Great startups sell themselves. If investors are interested, they’ll be the ones making the pitch to you.
Sell, just don’t “sell”.
Have you ever tried selling something to someone? Most of the time, the buyer can guess your agenda. They know you’re trying to sell them something, and they know you’ll benefit when they choose to buy it. Even if both parties benefit equally, the buyer still feels like he’s in the position of leverage. It’s just human psychology.
But, have you ever tried having a conversation with someone, where you have a specific motive or goal in mind, but don’t make it so obvious upfront? More importantly, have you ever just had an open dialogue with someone who you know can be beneficial to you in multiple ways (some of which you hadn’t even thought of) just to see what it can lead to? Someone who has the experience you want to access?
It’s a classic persuasion tactic. The less you try to push your agenda, the more intrigue you create in the other person. Sometimes, the less you push what you want, the easier it is to get. It’s about the subtle guidance, not the overt sell.
Try open-ended conversations, not closed-ended ones.
Well, that’s the platform we’ve built. NeonVest is the first Expert VC Network to exist. We strictly focus on connecting early-stage founders to experts in Venture Capital through real conversations, for more than just fundraising. We remove the investment bias from the equation.
Why? Because fundraising is too narrow-minded. The average VC invests in <1 % of companies they come across. If your only goal is to convince them of your pitch, >99% of the time you’ll only hear reasons for why the VC is not interested.
But, come on. That’s like saying, if I had one hour to spend with Bill Gates, I’d spend my entire time trying to convince him to put money in my water technology startup. Sure, it might be relevant to him, and it might be a great project. But even if I got his money, I’d still feel like it was a waste. Gates has an entire spectrum of useful thoughts and perspectives to offer — what does he think is the most exciting thing in water technology today? What are the major issues in water that no one is solving? What projects is he currently evaluating and compelled to invest in? How have similar projects he’s invested in performed? Who are the big investors in water, and can he make some intros for me? Does he have a contact at the World Bank that I can get in touch with?
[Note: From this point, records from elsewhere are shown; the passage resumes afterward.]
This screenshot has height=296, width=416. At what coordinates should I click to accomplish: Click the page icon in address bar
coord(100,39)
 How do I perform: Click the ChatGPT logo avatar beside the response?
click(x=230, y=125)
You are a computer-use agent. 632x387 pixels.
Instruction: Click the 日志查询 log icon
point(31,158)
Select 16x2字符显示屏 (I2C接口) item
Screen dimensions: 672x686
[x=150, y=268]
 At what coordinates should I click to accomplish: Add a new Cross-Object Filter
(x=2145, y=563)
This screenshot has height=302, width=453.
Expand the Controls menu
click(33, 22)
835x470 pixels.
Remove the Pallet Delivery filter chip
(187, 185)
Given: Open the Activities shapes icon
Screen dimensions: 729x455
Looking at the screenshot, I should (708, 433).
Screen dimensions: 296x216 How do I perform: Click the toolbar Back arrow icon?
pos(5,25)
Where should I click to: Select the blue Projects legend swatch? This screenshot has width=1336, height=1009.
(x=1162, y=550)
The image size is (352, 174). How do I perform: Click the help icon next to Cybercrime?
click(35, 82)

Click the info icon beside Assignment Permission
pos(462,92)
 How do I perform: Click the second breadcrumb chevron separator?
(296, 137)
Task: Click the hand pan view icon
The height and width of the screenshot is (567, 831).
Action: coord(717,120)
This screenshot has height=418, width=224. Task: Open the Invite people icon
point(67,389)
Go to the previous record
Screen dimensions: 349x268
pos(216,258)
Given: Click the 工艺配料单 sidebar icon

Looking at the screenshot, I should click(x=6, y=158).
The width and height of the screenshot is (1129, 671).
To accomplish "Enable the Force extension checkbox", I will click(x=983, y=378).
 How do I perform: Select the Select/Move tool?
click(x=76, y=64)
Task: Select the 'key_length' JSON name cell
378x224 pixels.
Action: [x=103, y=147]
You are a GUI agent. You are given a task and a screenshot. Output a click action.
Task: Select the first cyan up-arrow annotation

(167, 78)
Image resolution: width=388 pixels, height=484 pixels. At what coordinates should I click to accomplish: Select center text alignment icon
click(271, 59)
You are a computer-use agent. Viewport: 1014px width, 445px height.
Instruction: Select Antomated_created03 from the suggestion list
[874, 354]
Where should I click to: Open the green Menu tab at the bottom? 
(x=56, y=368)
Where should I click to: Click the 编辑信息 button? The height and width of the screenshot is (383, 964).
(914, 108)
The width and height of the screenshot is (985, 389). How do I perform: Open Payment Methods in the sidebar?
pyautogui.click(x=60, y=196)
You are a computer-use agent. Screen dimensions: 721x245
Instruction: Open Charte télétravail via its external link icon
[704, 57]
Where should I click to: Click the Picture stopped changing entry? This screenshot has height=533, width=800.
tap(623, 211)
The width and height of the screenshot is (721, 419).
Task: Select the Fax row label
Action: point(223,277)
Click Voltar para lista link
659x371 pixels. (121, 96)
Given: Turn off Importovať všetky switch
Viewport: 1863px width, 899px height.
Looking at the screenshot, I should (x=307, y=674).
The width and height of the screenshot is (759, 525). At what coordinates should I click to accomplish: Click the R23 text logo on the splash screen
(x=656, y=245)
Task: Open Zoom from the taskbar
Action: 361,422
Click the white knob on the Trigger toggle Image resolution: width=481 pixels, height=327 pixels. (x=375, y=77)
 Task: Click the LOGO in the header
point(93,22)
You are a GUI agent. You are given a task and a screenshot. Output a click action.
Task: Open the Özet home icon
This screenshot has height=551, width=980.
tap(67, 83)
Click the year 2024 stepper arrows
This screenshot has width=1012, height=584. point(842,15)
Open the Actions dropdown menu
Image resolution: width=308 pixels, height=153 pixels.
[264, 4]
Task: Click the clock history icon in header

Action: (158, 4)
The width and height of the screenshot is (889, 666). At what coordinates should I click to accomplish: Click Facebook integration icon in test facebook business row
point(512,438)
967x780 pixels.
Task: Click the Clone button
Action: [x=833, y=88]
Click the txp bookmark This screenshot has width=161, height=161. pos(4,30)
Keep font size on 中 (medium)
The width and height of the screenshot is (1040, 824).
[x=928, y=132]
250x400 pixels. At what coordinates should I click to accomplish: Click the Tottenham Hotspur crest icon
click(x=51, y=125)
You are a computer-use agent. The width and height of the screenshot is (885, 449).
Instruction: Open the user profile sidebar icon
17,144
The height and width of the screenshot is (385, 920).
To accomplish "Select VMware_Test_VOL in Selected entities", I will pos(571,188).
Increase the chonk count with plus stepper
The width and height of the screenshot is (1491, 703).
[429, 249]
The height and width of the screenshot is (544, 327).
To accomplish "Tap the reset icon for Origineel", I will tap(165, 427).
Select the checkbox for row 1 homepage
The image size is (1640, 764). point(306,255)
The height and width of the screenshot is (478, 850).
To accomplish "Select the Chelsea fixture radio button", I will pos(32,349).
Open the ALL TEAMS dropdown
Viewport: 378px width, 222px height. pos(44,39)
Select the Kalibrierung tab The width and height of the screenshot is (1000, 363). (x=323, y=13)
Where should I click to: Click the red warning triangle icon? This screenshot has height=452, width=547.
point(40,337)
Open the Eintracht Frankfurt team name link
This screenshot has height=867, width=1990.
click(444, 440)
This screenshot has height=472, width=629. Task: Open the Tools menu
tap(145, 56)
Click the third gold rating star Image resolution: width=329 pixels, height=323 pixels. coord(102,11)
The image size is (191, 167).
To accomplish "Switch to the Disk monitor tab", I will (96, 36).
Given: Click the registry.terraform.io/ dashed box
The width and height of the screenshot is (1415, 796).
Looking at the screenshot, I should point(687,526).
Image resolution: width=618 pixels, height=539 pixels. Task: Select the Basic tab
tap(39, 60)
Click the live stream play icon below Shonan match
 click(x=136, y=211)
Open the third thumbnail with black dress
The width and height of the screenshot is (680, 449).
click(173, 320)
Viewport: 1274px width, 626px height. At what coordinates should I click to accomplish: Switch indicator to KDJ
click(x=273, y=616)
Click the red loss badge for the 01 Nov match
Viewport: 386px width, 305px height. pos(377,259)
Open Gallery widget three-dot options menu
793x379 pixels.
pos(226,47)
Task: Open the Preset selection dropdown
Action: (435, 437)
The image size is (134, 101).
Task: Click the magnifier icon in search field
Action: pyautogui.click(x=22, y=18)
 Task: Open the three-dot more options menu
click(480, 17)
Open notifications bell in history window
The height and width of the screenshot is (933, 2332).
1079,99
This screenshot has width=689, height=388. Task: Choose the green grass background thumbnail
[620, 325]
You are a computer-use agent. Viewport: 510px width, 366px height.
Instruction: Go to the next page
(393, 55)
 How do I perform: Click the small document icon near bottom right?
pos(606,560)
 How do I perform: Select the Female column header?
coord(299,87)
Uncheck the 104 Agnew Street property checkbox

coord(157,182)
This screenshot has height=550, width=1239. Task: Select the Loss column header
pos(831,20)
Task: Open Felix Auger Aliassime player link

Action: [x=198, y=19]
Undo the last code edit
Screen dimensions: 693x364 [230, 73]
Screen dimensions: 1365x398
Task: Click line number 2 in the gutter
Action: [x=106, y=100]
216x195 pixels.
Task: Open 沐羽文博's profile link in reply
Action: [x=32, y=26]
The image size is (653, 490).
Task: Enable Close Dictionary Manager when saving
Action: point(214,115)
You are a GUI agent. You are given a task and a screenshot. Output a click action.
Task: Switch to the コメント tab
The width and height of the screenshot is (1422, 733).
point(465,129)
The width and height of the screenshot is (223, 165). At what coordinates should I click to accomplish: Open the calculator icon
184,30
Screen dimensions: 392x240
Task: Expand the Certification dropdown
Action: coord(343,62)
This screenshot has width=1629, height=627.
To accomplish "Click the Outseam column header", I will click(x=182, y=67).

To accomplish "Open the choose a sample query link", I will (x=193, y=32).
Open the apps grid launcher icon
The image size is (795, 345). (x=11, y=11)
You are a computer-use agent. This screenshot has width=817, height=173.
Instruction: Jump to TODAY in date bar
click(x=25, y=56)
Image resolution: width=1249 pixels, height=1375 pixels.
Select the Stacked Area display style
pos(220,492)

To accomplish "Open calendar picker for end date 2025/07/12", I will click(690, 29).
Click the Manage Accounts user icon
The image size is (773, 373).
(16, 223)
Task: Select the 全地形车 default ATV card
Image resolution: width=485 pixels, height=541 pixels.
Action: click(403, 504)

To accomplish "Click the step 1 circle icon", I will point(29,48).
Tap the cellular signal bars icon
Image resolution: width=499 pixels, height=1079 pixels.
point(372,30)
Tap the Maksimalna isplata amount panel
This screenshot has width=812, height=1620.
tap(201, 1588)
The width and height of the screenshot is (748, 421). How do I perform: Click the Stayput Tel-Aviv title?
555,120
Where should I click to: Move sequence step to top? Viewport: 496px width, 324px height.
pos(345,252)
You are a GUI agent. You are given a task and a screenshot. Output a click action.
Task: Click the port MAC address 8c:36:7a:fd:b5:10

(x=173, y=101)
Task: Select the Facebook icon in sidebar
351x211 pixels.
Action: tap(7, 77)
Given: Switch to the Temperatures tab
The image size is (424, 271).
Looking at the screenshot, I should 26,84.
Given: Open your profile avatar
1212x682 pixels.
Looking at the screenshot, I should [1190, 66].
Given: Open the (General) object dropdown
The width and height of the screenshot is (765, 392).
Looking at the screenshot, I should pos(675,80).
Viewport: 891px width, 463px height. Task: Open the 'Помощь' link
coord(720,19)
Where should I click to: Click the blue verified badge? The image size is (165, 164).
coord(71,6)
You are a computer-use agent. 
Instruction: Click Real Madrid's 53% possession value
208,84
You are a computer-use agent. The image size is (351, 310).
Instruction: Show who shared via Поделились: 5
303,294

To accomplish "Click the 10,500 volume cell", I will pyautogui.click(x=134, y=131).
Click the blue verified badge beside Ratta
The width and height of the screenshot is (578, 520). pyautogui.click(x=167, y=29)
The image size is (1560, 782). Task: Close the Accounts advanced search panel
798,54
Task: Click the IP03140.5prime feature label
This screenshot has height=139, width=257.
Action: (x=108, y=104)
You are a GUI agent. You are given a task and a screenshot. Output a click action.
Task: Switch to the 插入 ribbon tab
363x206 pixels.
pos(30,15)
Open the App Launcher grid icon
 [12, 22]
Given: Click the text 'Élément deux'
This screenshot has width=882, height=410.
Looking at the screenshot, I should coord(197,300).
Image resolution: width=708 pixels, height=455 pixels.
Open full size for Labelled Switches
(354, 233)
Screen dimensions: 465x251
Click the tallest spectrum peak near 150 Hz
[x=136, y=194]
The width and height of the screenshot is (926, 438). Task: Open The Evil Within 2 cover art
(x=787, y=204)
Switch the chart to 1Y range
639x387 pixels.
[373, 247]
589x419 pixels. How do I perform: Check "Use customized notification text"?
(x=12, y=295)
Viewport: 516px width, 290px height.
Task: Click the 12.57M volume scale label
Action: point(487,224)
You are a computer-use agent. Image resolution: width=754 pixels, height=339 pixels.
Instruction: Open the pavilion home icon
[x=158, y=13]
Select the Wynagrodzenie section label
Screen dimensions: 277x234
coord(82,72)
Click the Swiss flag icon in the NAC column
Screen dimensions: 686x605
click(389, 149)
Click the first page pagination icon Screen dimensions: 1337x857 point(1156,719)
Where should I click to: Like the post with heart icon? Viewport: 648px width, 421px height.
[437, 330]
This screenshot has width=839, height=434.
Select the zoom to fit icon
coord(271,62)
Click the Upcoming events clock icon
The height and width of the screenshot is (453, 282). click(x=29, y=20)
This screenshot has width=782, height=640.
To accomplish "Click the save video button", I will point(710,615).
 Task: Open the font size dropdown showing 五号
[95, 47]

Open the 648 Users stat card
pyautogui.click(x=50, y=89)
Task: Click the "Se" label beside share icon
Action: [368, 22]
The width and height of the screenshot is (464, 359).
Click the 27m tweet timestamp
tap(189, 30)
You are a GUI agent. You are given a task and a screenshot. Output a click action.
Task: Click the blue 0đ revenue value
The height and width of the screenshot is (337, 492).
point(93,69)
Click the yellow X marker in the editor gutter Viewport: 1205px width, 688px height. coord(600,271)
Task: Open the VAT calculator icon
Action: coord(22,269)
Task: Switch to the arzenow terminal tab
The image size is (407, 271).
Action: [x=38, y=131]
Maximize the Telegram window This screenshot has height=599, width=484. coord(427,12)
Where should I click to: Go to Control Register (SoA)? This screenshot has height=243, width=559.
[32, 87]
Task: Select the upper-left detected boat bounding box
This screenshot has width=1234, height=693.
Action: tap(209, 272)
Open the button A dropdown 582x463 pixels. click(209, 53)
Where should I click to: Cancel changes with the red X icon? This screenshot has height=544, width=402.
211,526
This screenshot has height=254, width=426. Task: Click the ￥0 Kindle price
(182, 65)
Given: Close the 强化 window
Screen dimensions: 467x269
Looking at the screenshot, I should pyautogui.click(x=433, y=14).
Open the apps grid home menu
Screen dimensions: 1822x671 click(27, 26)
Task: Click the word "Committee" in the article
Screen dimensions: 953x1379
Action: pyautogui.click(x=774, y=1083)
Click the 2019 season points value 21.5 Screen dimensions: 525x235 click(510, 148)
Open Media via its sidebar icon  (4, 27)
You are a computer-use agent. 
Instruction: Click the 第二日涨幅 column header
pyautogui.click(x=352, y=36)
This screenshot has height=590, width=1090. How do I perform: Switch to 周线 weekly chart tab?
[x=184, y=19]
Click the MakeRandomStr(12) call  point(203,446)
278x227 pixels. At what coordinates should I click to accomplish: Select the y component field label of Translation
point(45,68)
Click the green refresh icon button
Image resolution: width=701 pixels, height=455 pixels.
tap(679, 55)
If I got him to like me, Gates would go out of his way to make some intros and provide me with tangible value, and maybe even become an informal advisor. That’s what the conversation should be about.
Experienced VCs have a lot to offer. More than just their chequebook.
VCs are the guardians of capital that fuel global innovation. They have a trove of information and nuggets of wisdom from all of the learnings and interactions they’ve had during their time evaluating deals, leading deals, and advising portfolio companies. They’ve probably seen tens, if not hundreds, of similar types of companies to yours. Why not leverage that information to make your own business better? Why should the conversation only be about fundraising and fake feedback?
In one call with a VC, imagine learning about how exactly to beat your competition. Learning about similar companies they’ve invested in before that failed and how you can avoid that catastrophic outcome. Finding out about the kinds of unit economics and growth rates are normal in your business, and how you stack up against them. Getting inside a potential investor’s mind, so you know exactly the types of questions they’ll ask, and the areas they’ll question. Benefitting from recommendations and referrals they’ll make for you to people in their network.
NeonVest connects you to investors who have spent the last 5 to 10 years investing in companies very similar to yours. Investors whose job it is to know exactly what is going on in the market you operate. Investors who have spent their professional lives building a wide, reputable and far-reaching network. Investors that are potential investors in your own company, and you have the ability to figure out exactly how their mind works.
The best part is, you don’t even need to pitch. Great startups sell themselves. Investors will get excited to participate. The game of fundraising has changed. You don’t need to formally tell an investor “this is a pitch”. All you need to do is tell them about your company. They’ll do the rest. If they’re interested, they’ll be the ones making the pitch to you.